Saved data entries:
-=-=-=-=-

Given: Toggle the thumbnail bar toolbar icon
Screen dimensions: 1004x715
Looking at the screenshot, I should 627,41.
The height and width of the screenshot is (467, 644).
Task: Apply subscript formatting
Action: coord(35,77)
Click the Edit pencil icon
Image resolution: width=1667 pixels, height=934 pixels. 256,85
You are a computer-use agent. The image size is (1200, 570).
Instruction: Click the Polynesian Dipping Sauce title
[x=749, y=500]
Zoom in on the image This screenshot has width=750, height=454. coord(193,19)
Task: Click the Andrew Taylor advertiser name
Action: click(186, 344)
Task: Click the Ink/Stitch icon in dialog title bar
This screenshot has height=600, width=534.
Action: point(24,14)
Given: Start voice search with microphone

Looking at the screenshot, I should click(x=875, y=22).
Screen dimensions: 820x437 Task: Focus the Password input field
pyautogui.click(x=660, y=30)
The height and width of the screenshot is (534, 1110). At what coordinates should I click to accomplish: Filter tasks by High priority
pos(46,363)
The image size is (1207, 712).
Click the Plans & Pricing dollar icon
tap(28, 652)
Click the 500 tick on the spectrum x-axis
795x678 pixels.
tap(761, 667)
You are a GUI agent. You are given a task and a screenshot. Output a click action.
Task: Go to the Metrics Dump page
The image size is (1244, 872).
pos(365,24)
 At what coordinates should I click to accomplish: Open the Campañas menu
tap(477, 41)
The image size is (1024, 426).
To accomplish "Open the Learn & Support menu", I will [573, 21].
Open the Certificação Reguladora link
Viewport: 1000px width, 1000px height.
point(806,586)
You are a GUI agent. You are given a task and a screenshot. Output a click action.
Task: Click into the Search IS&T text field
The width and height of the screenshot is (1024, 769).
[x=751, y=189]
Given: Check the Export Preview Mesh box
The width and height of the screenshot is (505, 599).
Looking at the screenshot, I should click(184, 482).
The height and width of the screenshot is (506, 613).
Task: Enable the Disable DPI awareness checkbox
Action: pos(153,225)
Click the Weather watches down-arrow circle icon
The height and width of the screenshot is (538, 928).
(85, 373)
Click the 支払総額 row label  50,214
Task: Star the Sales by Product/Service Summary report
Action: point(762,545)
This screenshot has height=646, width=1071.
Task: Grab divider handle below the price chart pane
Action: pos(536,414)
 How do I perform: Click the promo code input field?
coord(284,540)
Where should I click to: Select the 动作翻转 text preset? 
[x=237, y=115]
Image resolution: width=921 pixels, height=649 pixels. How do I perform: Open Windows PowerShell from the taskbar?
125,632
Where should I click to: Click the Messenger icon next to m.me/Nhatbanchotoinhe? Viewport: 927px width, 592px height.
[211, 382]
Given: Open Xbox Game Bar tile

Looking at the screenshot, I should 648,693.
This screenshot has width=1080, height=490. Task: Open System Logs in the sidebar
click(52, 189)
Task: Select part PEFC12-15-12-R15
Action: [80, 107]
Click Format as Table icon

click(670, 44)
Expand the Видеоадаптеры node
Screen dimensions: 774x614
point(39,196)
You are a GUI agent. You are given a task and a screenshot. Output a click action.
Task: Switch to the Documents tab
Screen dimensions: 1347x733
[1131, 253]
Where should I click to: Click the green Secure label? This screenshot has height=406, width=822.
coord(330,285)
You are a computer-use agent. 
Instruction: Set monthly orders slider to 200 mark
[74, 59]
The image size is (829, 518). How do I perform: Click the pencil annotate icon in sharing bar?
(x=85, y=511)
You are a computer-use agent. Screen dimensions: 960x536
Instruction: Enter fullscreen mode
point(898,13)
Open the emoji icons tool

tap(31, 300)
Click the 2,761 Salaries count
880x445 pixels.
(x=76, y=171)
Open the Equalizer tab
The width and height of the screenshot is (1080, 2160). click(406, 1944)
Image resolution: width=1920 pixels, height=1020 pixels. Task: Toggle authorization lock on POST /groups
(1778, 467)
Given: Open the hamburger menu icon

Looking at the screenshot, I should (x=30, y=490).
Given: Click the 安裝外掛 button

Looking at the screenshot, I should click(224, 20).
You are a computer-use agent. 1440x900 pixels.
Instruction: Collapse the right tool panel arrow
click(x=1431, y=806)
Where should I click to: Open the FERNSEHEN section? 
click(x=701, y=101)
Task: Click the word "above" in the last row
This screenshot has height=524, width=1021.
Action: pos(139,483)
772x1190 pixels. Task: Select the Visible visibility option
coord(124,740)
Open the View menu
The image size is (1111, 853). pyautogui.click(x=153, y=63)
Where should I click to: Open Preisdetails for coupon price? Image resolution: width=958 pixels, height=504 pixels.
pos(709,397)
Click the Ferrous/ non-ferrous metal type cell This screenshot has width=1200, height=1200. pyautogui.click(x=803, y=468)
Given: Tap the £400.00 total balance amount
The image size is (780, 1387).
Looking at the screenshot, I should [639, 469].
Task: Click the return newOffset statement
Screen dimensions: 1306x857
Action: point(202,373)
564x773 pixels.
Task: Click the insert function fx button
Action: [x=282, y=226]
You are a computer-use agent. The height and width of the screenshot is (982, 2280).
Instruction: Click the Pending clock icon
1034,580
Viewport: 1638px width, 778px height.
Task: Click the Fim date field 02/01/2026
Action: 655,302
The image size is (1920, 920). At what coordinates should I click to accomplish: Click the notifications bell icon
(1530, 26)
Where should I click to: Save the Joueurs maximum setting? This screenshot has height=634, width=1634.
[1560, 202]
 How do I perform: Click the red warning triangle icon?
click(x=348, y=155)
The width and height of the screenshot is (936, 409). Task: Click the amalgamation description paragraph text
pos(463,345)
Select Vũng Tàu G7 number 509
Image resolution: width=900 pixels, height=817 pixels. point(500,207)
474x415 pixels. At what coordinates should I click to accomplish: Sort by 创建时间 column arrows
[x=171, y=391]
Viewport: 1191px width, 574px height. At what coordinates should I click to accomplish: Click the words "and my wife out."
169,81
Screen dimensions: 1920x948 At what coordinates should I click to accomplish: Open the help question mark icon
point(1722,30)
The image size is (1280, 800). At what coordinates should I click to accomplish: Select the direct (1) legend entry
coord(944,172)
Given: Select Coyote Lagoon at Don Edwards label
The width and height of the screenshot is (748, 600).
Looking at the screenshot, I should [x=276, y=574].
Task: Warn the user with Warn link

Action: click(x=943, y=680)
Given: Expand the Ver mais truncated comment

-=-=-=-=-

Retype the portion of the data above that starts on the line with "Task: Click the Ink/Stitch" and finishes on the line with "The image size is (1024, 426).", including both of those lines.

• [Answer to the exercise]
Task: Click the Ink/Stitch icon in dialog title bar
This screenshot has height=600, width=534.
Action: point(24,14)
Given: Start voice search with microphone

Looking at the screenshot, I should click(x=875, y=22).
Screen dimensions: 820x437 Task: Focus the Password input field
pyautogui.click(x=660, y=30)
The height and width of the screenshot is (534, 1110). At what coordinates should I click to accomplish: Filter tasks by High priority
pos(46,363)
The image size is (1207, 712).
Click the Plans & Pricing dollar icon
tap(28, 652)
Click the 500 tick on the spectrum x-axis
795x678 pixels.
tap(761, 667)
You are a GUI agent. You are given a task and a screenshot. Output a click action.
Task: Go to the Metrics Dump page
The image size is (1244, 872).
pos(365,24)
 At what coordinates should I click to accomplish: Open the Campañas menu
tap(477, 41)
The image size is (1024, 426).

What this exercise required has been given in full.